──────── Entries shown ────────

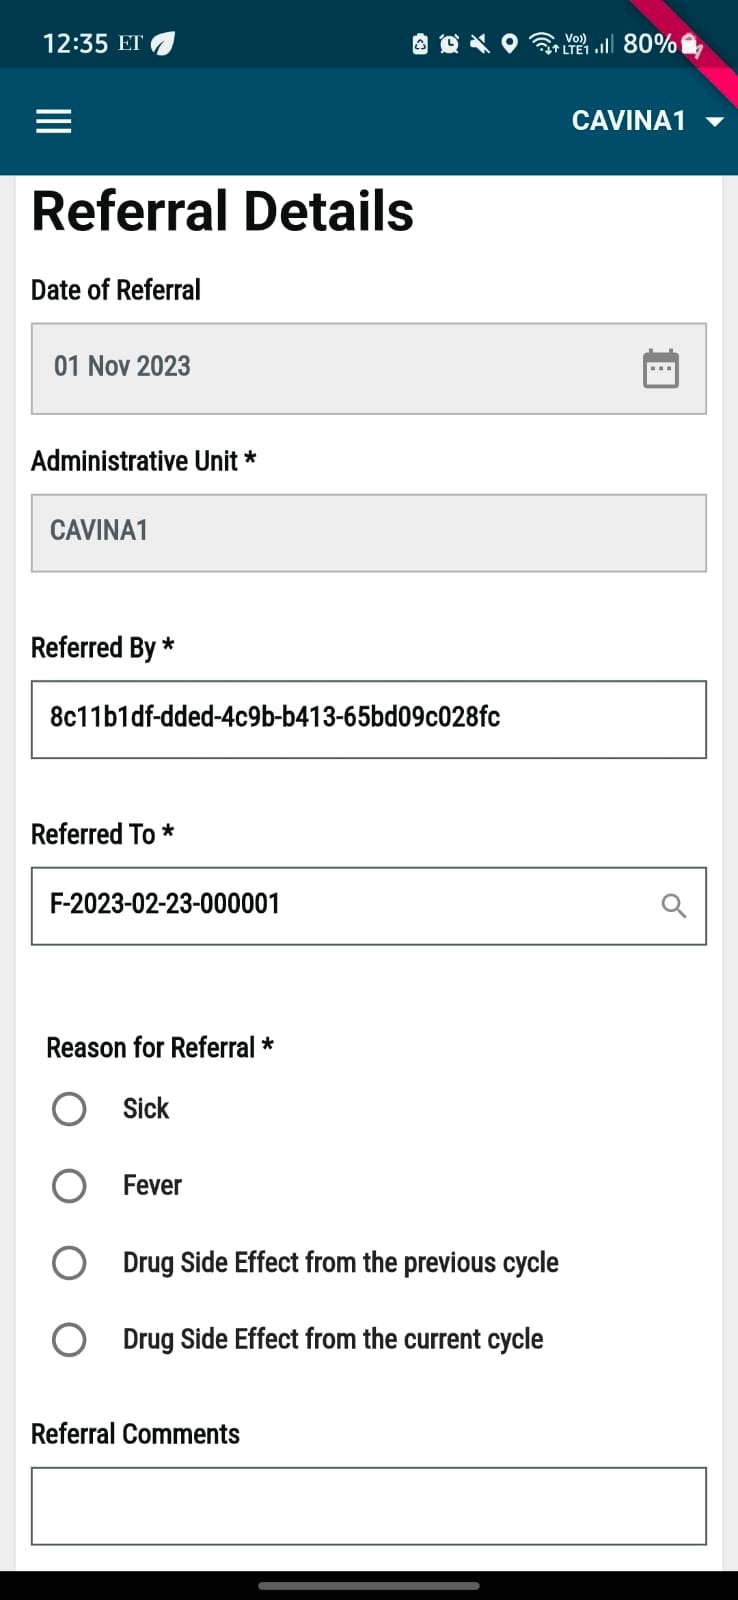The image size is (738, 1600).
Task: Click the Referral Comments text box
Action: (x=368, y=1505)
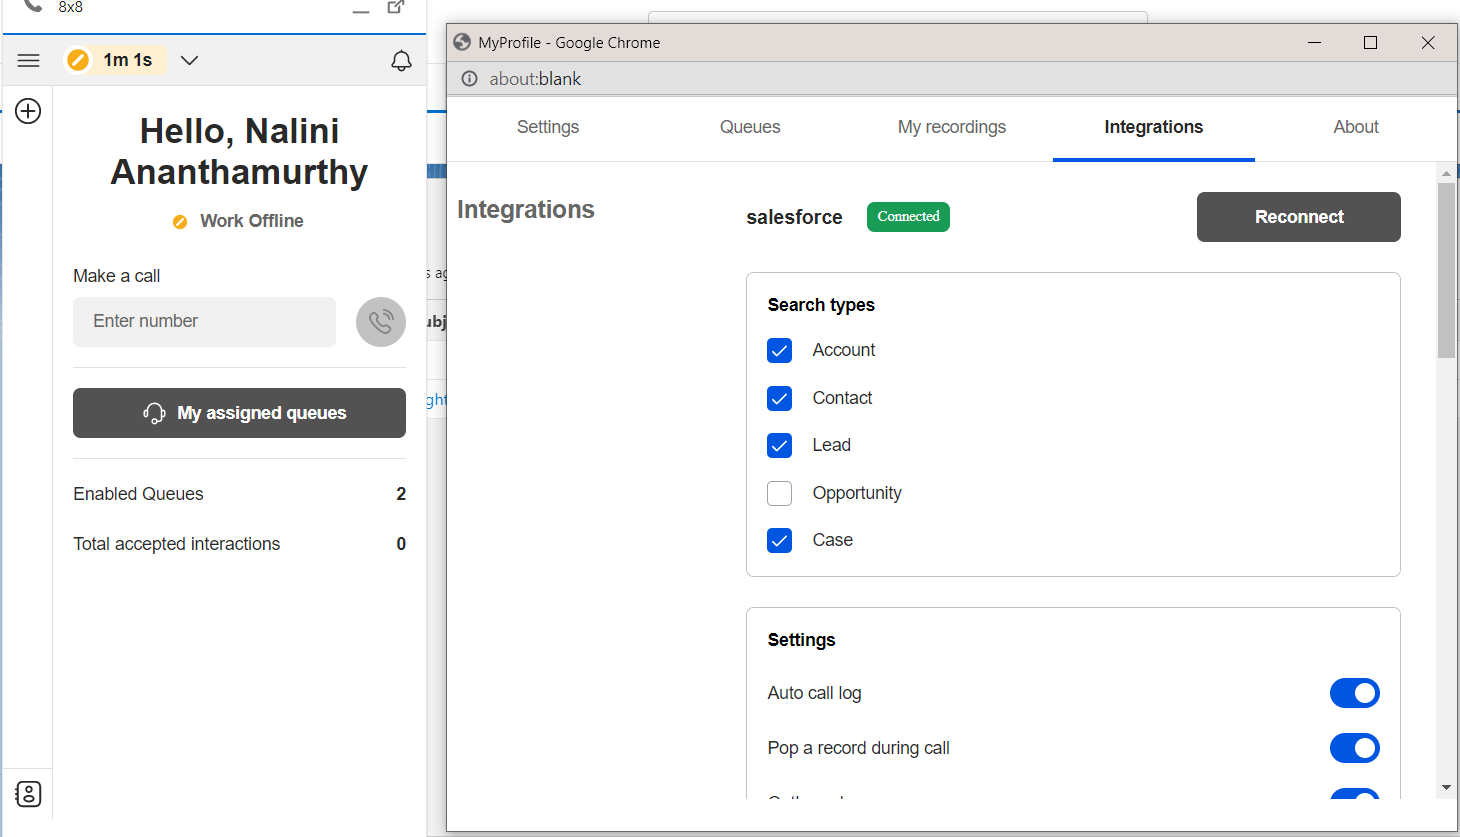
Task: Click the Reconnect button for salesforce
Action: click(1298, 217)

────────

> [Challenge]
Can you swap "text box" for "input field" throughout the listing above and write out every line again, leaving the pictures out?

> [Task answer]
The image size is (738, 1600).
Task: Click the Referral Comments input field
Action: (x=368, y=1505)
Task: Click the Reconnect button for salesforce
Action: click(1298, 217)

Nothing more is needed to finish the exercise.